I understand the USGA does this sort of thing from time to time, the point is whether it should in the best tradition of the game. I don't think that the founders of golf were not wise enough to limit (beyond what they did) the exact mechanics of a swing if they had wanted to, I think instead they were extremely wise in leaving it wide open so as to promote innovation in the way the swing occurs and the way the game is played.

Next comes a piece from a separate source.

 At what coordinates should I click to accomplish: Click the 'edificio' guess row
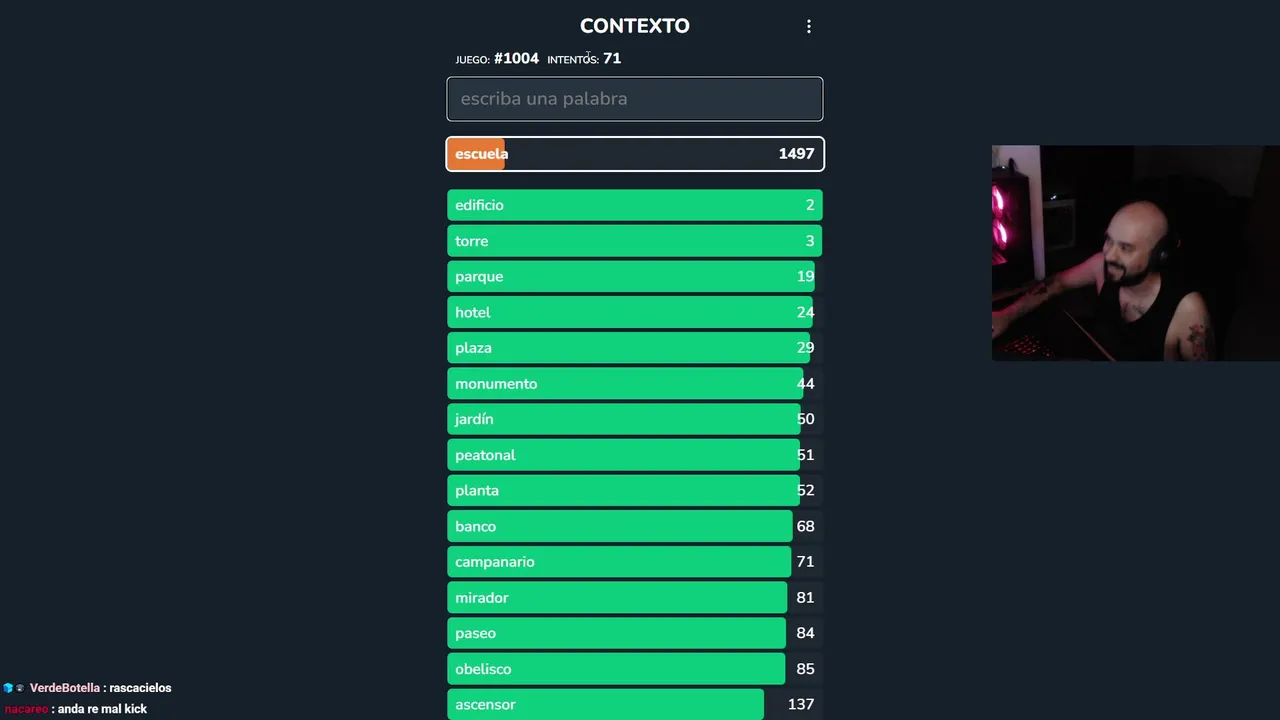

I am not going to to change from my long putter with an anchored swing back to a short putter as I have already stated I do not play in sanctioned events. I do play in a monthly MGA event but the local rules are very liberal e.g. the 14 club rule is waved, may roll the ball a club length, putts inside the leather are good, etc. My observation is that the majority of golfers do not play by the rules of the game anyway. Common rule violations that can be seen on a regular basis are changing to a different ball once the green is reached, ball hit out of bounds or lost when searching for a wayward shot is just dropped in bounds or in area thought to be lost (leaf rule ??) with or without a stroke penalty. Hitting a provisonal without anouncing it, cleaning mud off a ball in the fairway, moving a ball out of a divot, without taking a penalty stroke. Looking for a lost ball more than 5 minutes, finding it and playing it without a penalty. Searching for a lost ball, not finding it, putting another ball in play and after striking it, finding the original ball and playing it disregarding the substitue ball which is really the ball in play without penalty. I could go on with these type of daily observations and so it would be the kettle calling the pot black for someone to say I am a cheater 3 years from now if I am still anchoring the putter to my body. Of course all of these observations are during "casual play" which 99 % of all golf is played even with all the members of this forum.
Dave, I agree it would have made more sense to further define rule 14-3 and state that anchoring is using the club in an unconventional manner that is not traditional, and is therefore a violation. Just the same, it's their rule book and they can (and will) do as they please. Being a golfer, I will follow their rules.
Today, the USGA and R&A laid it out and anchoring will be banned on 1/1/2014. Having had time to reflect on this issue, I asked a myself a question: "Why would a golfer anchor their putter?" Answer: It makes putting easier for them. Hence, anchoring offers an advantage to those players and no statistics need to be generated, or applied. Not to mention, the anchored stroke removes the "free-wheeling" aspect of what looks like a golf swing. In closing, the USGA and R&A are justified in their ruling. For what it's worth, I have always been against the use of anchored putting methods.
According to the USGA notice I received the rule goes into affect 1 Jan 2016 not 2014.